Collected data entries:
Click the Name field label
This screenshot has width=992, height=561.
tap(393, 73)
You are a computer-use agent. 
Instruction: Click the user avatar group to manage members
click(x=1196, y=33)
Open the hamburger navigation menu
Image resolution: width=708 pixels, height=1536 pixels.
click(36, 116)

...

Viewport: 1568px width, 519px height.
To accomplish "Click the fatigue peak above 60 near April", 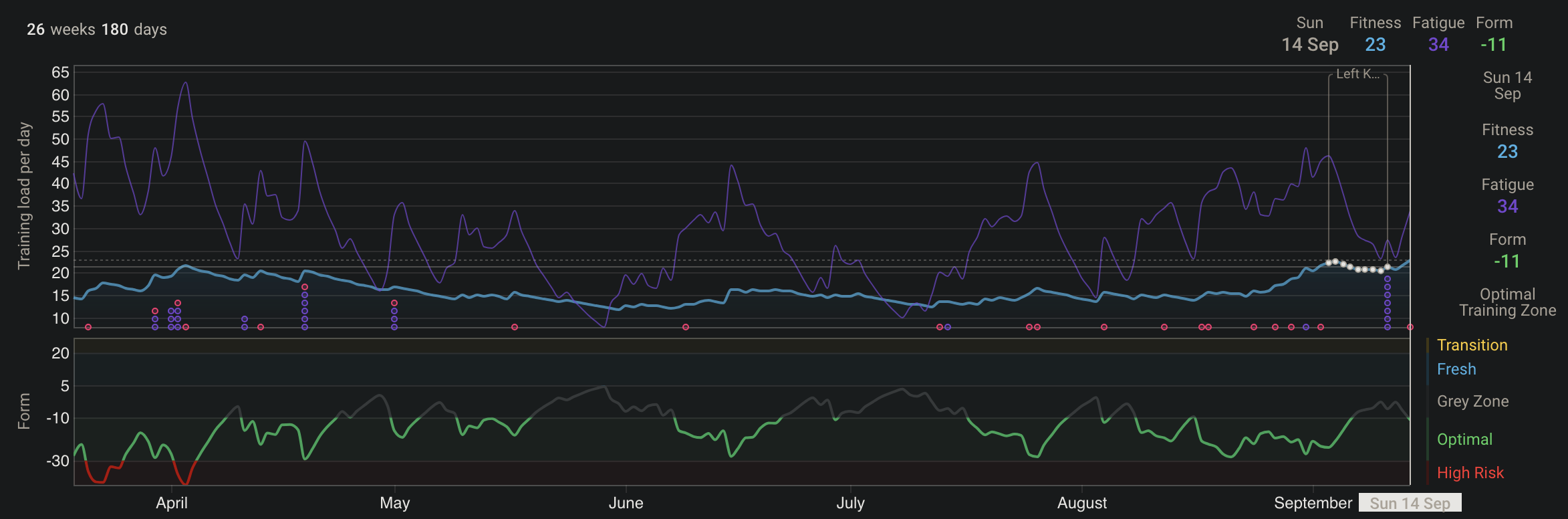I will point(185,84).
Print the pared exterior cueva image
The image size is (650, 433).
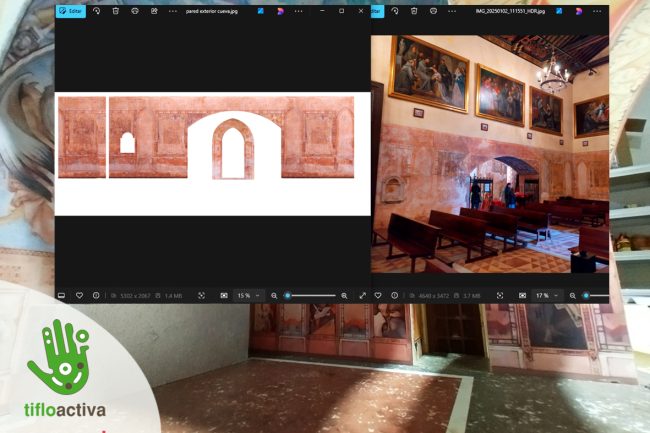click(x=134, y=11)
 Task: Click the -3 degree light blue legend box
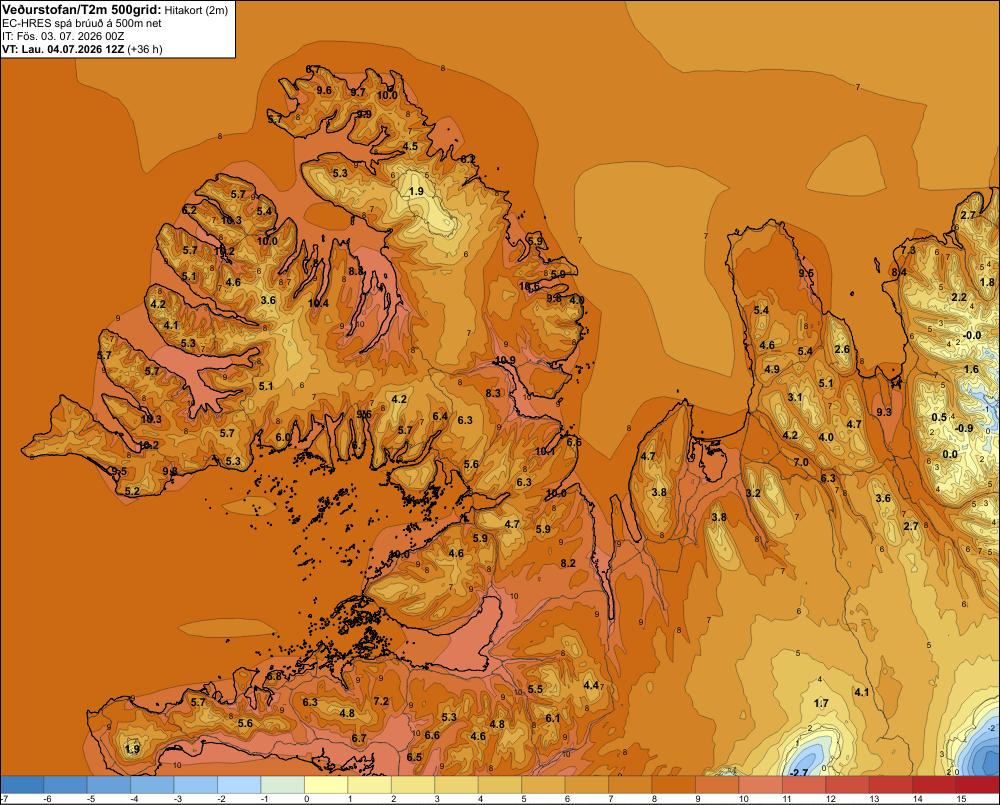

---

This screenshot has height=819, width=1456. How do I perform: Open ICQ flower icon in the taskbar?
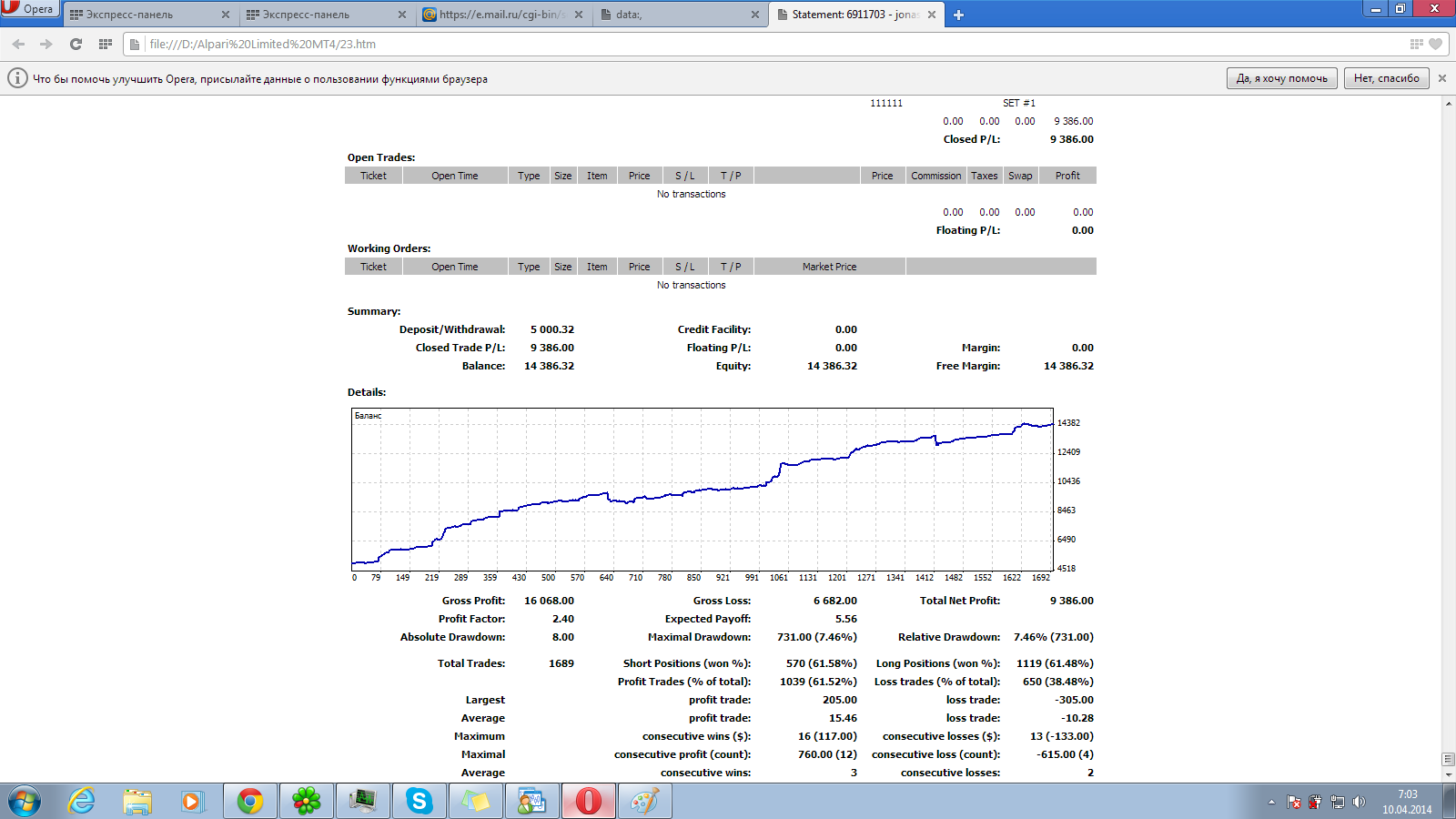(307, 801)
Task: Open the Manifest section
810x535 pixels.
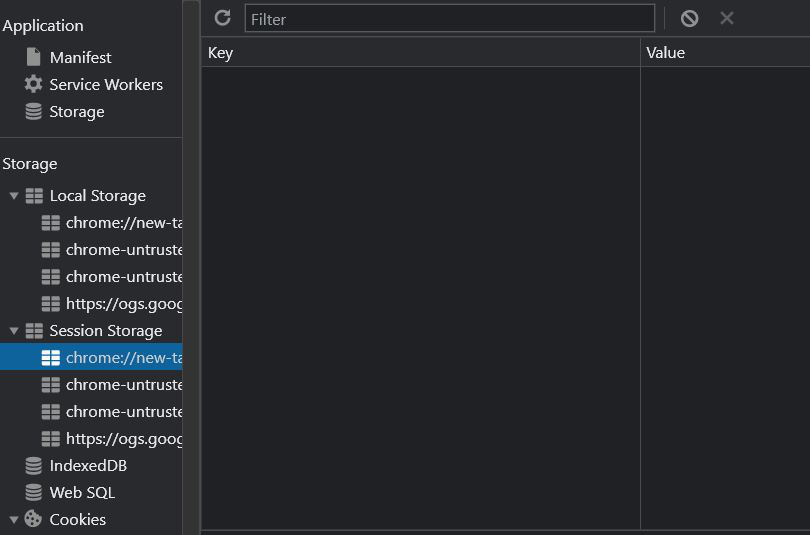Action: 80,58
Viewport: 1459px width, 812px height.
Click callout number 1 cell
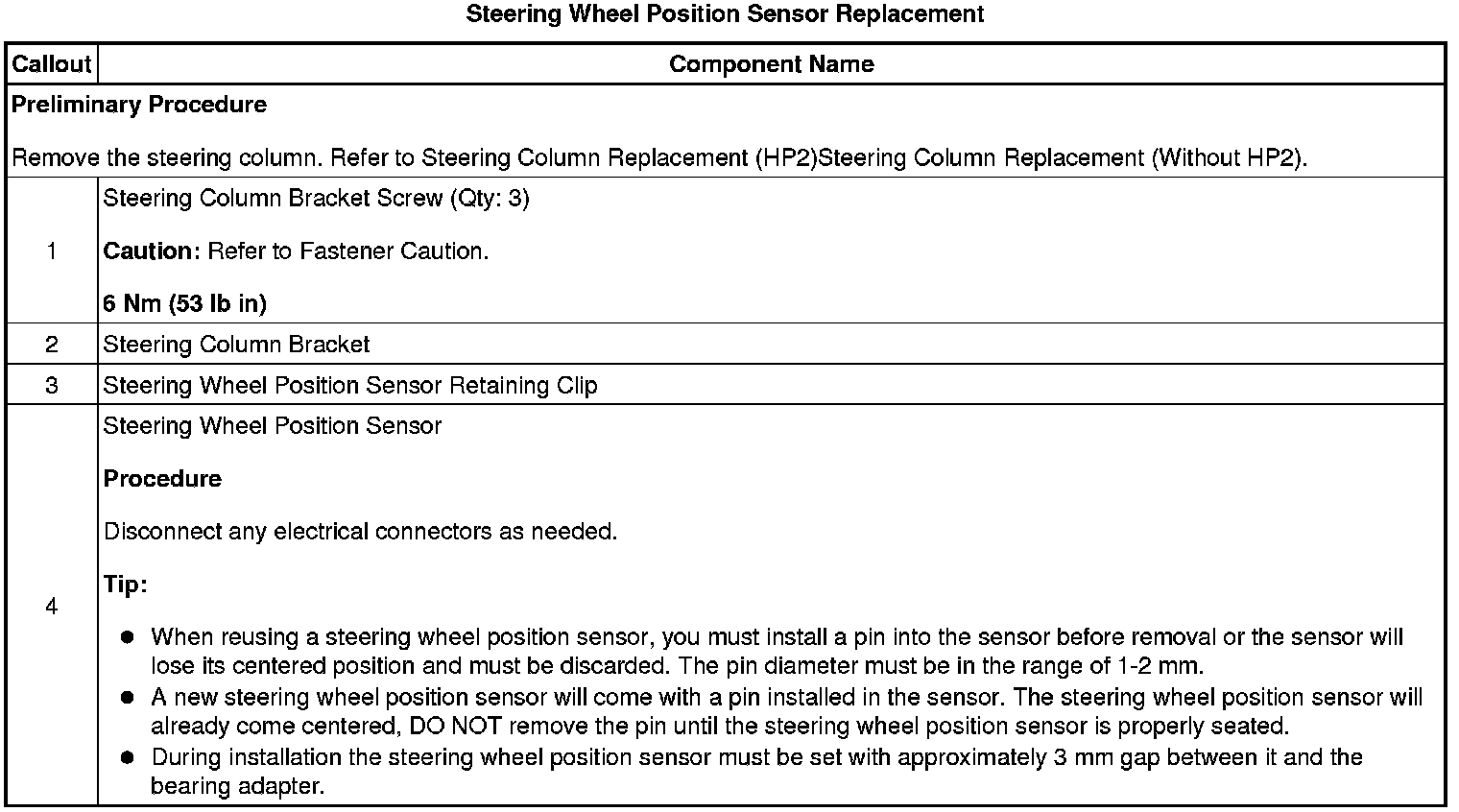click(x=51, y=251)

• Exercise goal: Scan the entries for lines holding the string "Viewport", then copy every one of them.

• Exercise response:
Viewport: 1568px width, 519px height.
Viewport: 1459px width, 812px height.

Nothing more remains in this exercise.